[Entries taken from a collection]
--------------------------------

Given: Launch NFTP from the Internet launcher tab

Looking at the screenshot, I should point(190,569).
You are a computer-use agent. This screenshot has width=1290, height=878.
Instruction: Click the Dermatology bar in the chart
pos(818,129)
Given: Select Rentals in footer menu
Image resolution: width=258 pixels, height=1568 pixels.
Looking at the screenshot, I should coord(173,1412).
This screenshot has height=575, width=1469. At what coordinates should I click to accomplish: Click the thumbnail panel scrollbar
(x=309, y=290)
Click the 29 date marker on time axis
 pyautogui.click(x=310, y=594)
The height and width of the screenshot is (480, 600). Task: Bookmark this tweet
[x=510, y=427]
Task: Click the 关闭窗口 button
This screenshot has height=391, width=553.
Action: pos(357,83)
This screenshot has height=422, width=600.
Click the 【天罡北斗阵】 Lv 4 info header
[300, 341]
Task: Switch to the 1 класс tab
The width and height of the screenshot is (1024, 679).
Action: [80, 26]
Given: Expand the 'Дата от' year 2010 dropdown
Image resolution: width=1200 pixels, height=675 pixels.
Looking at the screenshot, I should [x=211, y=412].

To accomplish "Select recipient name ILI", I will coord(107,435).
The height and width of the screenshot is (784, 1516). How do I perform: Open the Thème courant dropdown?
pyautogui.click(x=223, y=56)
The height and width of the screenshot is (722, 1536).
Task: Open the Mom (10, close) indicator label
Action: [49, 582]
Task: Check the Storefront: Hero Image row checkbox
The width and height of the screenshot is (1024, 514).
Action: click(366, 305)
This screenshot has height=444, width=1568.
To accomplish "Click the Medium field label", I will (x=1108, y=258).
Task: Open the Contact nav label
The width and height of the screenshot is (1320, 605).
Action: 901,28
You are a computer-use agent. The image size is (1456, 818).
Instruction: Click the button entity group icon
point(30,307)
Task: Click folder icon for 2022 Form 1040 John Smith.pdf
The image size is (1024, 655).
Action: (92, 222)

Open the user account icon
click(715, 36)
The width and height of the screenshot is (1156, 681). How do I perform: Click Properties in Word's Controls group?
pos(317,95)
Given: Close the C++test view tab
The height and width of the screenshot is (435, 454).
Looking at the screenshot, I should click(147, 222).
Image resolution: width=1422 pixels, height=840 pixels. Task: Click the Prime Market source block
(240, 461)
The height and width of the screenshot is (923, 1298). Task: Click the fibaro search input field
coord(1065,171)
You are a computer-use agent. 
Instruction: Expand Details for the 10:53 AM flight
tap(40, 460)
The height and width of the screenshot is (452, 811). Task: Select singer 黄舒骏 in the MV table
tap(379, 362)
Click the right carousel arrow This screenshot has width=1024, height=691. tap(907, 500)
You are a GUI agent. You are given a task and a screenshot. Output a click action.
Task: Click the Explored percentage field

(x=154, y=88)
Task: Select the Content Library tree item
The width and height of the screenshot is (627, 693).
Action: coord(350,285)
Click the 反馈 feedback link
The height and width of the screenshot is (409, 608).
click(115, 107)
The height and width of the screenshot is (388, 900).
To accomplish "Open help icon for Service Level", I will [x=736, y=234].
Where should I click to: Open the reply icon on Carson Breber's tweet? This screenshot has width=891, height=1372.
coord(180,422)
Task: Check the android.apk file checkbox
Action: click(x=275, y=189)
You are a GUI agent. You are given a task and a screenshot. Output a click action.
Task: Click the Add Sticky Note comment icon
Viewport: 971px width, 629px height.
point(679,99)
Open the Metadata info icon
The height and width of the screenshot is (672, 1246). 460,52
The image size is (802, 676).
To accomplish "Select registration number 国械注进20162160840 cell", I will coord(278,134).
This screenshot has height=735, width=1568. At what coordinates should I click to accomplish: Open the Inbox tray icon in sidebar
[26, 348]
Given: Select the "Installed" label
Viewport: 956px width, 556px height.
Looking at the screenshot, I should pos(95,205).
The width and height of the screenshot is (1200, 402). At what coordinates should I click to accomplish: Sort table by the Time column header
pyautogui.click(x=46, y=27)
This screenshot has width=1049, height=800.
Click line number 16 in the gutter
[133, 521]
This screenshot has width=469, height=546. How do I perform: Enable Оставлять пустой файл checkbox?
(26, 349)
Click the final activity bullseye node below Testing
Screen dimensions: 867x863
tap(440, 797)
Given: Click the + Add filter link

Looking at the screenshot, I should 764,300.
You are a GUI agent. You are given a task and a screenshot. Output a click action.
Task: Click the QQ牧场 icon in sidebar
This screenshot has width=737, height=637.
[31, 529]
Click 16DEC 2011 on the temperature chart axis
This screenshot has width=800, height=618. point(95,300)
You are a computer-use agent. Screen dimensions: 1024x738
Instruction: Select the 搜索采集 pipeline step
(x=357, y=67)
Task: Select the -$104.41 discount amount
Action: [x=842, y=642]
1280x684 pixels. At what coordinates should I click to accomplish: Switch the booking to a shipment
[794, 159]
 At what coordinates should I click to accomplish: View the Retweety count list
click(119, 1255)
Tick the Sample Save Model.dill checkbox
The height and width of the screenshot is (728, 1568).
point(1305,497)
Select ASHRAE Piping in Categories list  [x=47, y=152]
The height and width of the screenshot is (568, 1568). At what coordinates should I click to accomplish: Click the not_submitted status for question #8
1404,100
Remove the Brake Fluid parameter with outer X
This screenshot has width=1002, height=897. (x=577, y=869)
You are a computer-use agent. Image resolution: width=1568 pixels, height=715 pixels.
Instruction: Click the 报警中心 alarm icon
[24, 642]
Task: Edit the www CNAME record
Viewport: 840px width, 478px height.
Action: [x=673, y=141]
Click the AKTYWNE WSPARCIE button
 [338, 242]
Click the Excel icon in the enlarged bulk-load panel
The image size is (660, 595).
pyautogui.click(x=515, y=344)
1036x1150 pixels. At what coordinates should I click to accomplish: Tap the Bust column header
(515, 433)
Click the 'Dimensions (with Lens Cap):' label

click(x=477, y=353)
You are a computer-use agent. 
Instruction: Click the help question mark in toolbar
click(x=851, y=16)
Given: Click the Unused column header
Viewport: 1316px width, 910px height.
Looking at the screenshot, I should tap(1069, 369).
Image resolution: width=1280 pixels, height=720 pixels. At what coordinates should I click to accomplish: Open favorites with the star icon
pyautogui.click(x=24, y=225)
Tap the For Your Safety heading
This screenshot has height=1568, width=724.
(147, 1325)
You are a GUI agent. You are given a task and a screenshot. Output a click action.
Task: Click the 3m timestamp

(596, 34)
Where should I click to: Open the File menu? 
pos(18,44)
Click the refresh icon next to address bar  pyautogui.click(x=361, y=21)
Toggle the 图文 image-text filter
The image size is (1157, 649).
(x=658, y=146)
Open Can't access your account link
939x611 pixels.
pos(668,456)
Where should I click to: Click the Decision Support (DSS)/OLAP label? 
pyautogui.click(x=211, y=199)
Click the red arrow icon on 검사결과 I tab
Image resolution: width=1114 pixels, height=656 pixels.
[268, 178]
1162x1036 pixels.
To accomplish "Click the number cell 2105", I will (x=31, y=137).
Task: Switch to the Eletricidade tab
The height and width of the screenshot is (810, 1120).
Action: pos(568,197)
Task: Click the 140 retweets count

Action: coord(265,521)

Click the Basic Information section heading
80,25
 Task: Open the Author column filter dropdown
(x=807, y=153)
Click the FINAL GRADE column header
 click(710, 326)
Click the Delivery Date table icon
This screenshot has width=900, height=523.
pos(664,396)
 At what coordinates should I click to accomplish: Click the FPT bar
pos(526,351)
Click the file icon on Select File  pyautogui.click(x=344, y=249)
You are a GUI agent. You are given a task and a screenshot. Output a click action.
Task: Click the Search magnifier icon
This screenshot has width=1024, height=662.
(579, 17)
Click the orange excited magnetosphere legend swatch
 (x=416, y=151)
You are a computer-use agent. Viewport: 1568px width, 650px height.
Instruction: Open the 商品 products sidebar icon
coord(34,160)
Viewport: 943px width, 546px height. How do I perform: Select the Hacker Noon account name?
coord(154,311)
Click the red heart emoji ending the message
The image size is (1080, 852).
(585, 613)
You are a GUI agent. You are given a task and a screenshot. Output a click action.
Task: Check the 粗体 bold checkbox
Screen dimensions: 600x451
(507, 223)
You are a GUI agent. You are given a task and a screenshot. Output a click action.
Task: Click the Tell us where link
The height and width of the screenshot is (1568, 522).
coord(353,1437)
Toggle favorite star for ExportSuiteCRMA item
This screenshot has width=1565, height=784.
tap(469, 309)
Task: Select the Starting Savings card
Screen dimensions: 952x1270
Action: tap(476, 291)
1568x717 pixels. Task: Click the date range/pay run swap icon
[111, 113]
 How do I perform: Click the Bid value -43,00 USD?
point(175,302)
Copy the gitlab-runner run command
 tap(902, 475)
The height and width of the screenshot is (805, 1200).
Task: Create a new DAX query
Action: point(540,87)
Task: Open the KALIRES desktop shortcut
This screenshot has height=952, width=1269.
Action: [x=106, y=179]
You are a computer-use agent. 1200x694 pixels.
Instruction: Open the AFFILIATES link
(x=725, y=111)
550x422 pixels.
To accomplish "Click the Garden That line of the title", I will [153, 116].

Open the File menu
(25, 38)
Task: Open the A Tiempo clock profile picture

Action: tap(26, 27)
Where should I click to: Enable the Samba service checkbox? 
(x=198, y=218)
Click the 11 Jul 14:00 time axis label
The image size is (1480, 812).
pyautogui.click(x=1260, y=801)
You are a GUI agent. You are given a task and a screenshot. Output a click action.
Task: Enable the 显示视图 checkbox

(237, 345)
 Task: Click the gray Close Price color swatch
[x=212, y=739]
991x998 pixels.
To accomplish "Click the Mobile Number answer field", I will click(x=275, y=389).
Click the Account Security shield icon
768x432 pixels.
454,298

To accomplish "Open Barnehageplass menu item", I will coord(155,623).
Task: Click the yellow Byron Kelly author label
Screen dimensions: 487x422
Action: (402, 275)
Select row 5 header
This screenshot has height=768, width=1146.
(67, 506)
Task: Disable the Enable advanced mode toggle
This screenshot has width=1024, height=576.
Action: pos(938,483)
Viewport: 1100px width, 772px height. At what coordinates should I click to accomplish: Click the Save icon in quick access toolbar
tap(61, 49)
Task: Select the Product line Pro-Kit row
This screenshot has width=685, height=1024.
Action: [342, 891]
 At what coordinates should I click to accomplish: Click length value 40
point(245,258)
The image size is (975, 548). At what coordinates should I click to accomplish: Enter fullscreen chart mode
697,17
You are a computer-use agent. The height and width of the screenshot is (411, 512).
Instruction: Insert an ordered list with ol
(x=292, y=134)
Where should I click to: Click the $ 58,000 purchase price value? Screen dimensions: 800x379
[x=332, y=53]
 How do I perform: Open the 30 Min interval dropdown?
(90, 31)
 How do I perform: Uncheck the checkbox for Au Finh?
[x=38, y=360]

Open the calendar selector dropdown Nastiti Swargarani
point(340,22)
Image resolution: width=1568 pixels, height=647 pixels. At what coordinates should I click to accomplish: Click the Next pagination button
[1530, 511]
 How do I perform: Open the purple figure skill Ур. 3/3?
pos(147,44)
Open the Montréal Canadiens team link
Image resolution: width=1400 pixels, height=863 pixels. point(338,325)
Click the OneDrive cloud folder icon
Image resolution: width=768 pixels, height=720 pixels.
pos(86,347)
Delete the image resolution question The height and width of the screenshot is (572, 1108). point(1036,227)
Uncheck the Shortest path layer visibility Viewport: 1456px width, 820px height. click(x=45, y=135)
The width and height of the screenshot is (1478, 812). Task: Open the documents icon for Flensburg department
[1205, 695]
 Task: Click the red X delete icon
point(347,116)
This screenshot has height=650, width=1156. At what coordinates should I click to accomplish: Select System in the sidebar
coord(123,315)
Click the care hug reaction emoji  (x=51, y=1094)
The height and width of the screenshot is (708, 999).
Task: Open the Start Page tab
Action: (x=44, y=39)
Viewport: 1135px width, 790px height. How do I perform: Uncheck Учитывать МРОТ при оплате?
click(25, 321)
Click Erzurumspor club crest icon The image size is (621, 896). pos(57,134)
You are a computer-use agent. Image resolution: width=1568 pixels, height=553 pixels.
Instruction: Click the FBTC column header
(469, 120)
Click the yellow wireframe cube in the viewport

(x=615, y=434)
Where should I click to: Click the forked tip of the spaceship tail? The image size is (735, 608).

--------------------------------

THE TASK: In the records above, how many lines include "will"? Give that number and nothing more.

ANSWER TO THIS EXERCISE: 8